Martín de Porres (1569–1639) was another famous Dominican saint of Peru. He was a mulatto from Lima, son of a free black woman and a white noble father. As a young man he received training as an apothecary (druggist), surgeon, barber, and physician. His skills were used to serve the poor.

He became a lay associate of the Dominican monastery of the Holy Rosary and later joined the community as a lay brother. He spent his life healing the sick, feeding the hungry, and attending to abandoned children. Martin was also reputed to have the gifts of visions, mystical experiences, miraculous healing, and even bilocation.

Interestingly, Saint Toribio, the arch-bishop of Lima, and St. John Massias (also a Dominican lay brother) were contemporaries of both Saint Rose and Saint Martín in Peru. The Dominicans maintained both urban and rural Peruvian missions, monasteries, and schools throughout the 16th, 17th, and 18th centuries.

The conquest of Colombia by Spain in 1536 and its eventual unification with Venezuela in 1549 produced the Audiencia of New Granada. This quickly became the domain of Dominican missionary activity. However unlike their efforts in Mexico and Peru, the Dominicans began to develop small missions and schools rather than monastaries.

By 1569, there were 40 small missions (or doctrinas); some 18 priories were also established. One of the leading Dominican figures in New Granada was Saint Louis Beltran (1526–81), who converted thousands of Natives to Christianity.

The running of schools and universities was among the special talents of the Dominicans. At Lima and in Mexico City universities were founded in the 16th century. In Guatemala the Real y Pontificia Universidad de San Carlos was recognized in 1676.

Universities were also founded in Bogotá (1627), Quito (1688), and Santiago, Chile (first as a college in 1619 and then as a university in 1684). Faculties included studies in logic, history, physics, philosophy, mathematics, theology, and canon law.

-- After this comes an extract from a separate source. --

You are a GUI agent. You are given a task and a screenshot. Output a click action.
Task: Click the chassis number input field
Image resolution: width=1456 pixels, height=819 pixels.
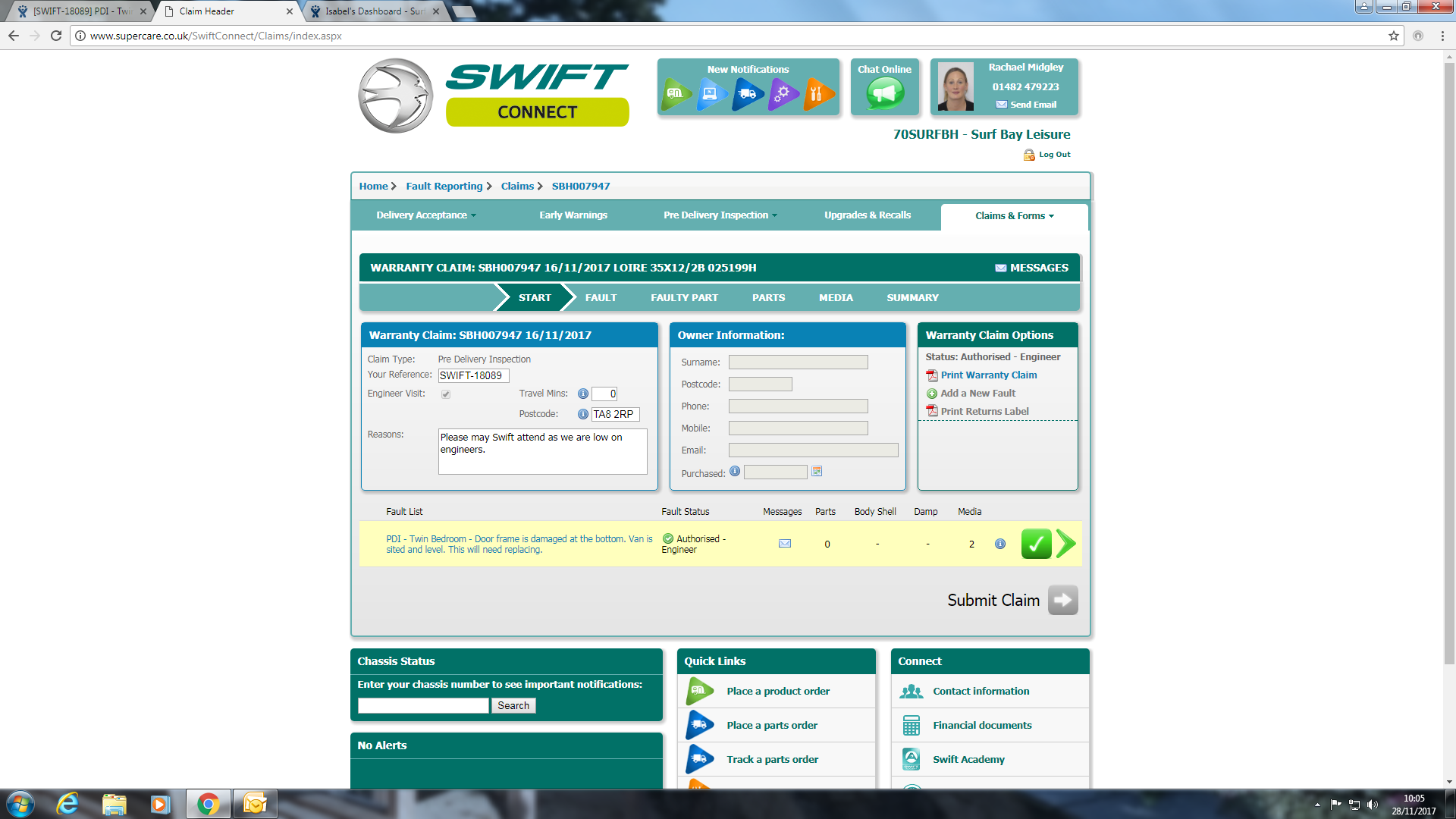pos(423,706)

Early on, the Jesuits had begun to compete with the Dominicans in Latin America for students and had founded rival universities and colleges in Bogotá, Quito, Bolivia, and Santiago. During the 18th century, the Dominicans succeeded in establishing a university at Havana (1728), which was raised to the title of Royal and Pontifical University in 1734.

The end of the 17th century saw a rise in the number of Dominican foundations for women. There were 22 houses in Mexico City, 10 in Puebla, and a male monastery outside Oaxaca that was turned into a convent for Dominican nuns. The education of Spanish, Creole, and Indian women was undertaken in a number of these convents.

There were also separate convents for the education of the daughters of native chiefs (caciques). Indian women were rarely denied admittance to the Dominican order. The creation of female houses followed throughout the 18th century with convents established at Corpus Christi in Mexico (1724), Cosamalupan (1737), and Oaxaca (1782).